The problem is you haven't defined your conditions enough. I.e. what exactly are you optimizing?
For example, is the system down for nightly maintenance and no users are on the system? And are you deleting a large % of the database?
If offline and deleting a large %, may make sense to just build a new table with data to keep, drop the old table, and rename. If deleting a small %, you likely want to batch things in as large batches as your log space allows. It entirely depends on your database, but dropping indexes for the duration of the rebuild may hurt or help -- if even possible due to being "offline".
If you're online, what's the likelihood your deletes are conflicting with user activity (and is user activity predominantly read, update, or what)? Or, are you trying to optimize for user experience or speed of getting your query done? If you're deleting from a table that's frequently updated by other users, you need to batch but with smaller batch sizes. Even if you do something like a table lock to enforce isolation, that doesn't do much good if your delete statement takes an hour.
When you define your conditions better, you can pick one of the other answers here. I like the link in Rob Sanders' post for batching things.
If you have lots of foreign key tables, start at the bottom of the chain and work up. The final delete will go faster and block less things if there are no child records to cascade delete (which I would NOT turn on if I had a large number fo child tables as it will kill performance).
Delete in batches.
If you have foreign key tables that are no longer being used (you'd be surprised how often production databses end up with old tables nobody will get rid of), get rid of them or at least break the FK/PK connection. No sense cheking a table for records if it isn't being used.
Don't delete - mark records as delted and then exclude marked records from all queries. This is best set up at the time of database design. A lot of people use this because it is also the best fastest way to get back records accidentlally deleted. But it is a lot of work to set up in an already existing system.
I'll add another one to this:
Make sure your transaction isolation level and database options are set appropriately. If your SQL server is set not to use row versioning, or you're using an isolation level on other queries where you will wait for the rows to be deleted, you could be setting yourself up for some very poor performance while the operation is happening.

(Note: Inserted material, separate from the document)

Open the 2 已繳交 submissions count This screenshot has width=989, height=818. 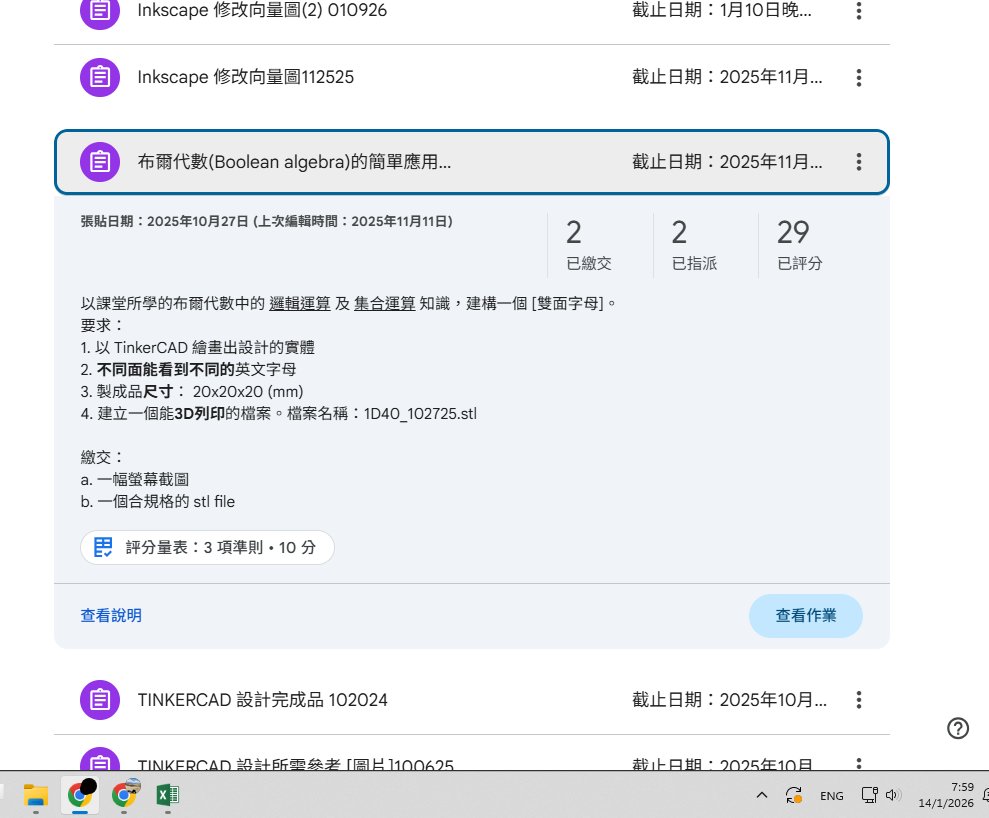pos(590,245)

On very large tables where you have a very specific set of criteria for deletes, you could also partition the table, switch out the partition, and then process the deletions.
The SQLCAT team has been using this technique on really really large volumes of data. I found some references to it here but I'll try and find something more definitive.

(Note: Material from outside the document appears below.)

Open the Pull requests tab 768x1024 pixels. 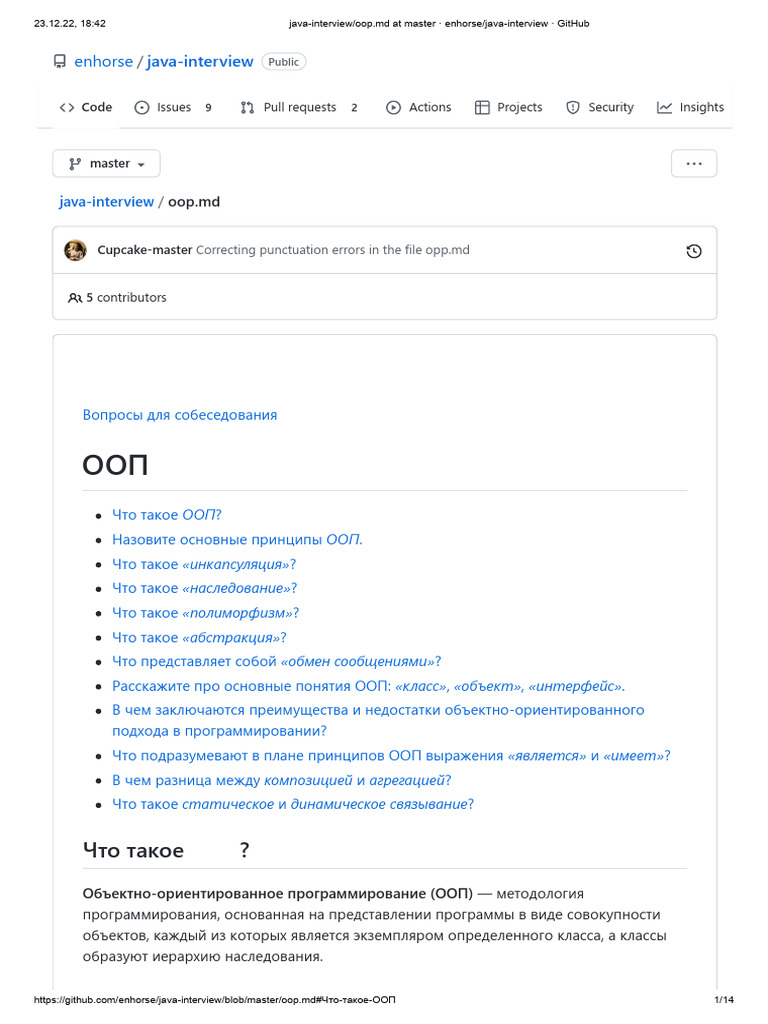click(x=298, y=108)
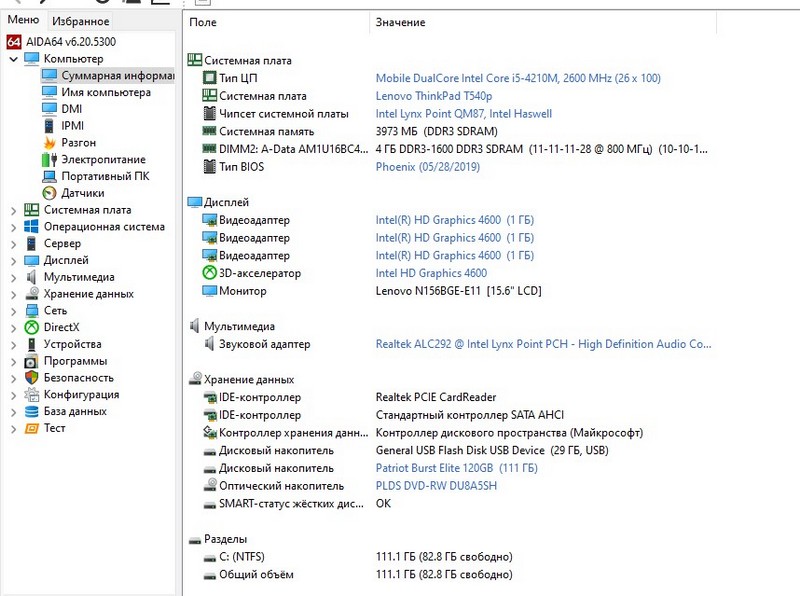Expand the Хранение данных tree node
800x596 pixels.
13,294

I think, the big trap with delete that kill the performance is that sql after each row deleted, it updates all the related indexes for any column in this row. what about delting all indexes before bulk delete?
There are deletes and then there are deletes. If you are aging out data as part of a trim job, you will hopefully be able to delete contiguous blocks of rows by clustered key. If you have to age out data from a high volume table that is not contiguous it is very very painful.

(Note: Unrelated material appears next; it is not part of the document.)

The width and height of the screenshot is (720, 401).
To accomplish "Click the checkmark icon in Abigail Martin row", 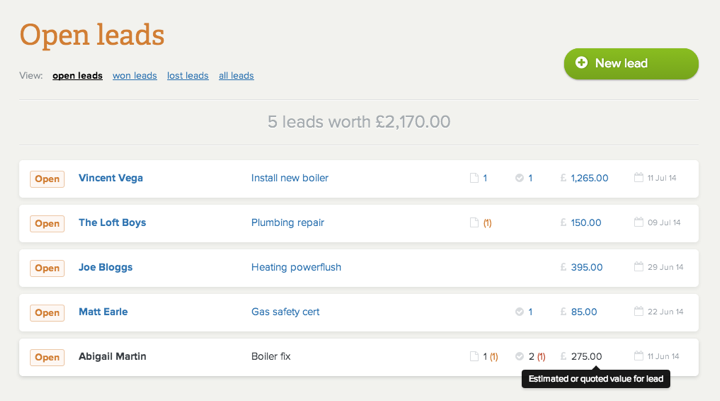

If it is true that UPDATES are faster than DELETES, you could add a status column called DELETED and filter on it in your selects. Then run a proc at night that does the actual deletes.
Do you have foreign keys with referential integrity activated?
Do you have triggers active?
Simplify any use of functions in your WHERE clause! Example:
DELETE FROM Claims
WHERE dbo.YearMonthGet(DataFileYearMonth) = dbo.YearMonthGet(#DataFileYearMonth)
This form of the WHERE clause required 8 minutes to delete 125,837 records.
The YearMonthGet function composed a date with the year and month from the input date and set day = 1. This was to ensure we deleted records based on year and month but not day of month.
I rewrote the WHERE clause to:
WHERE YEAR(DataFileYearMonth) = YEAR(#DataFileYearMonth)
AND MONTH(DataFileYearMonth) = MONTH(#DataFileYearMonth)
The result: The delete required about 38-44 seconds to delete those 125,837 records!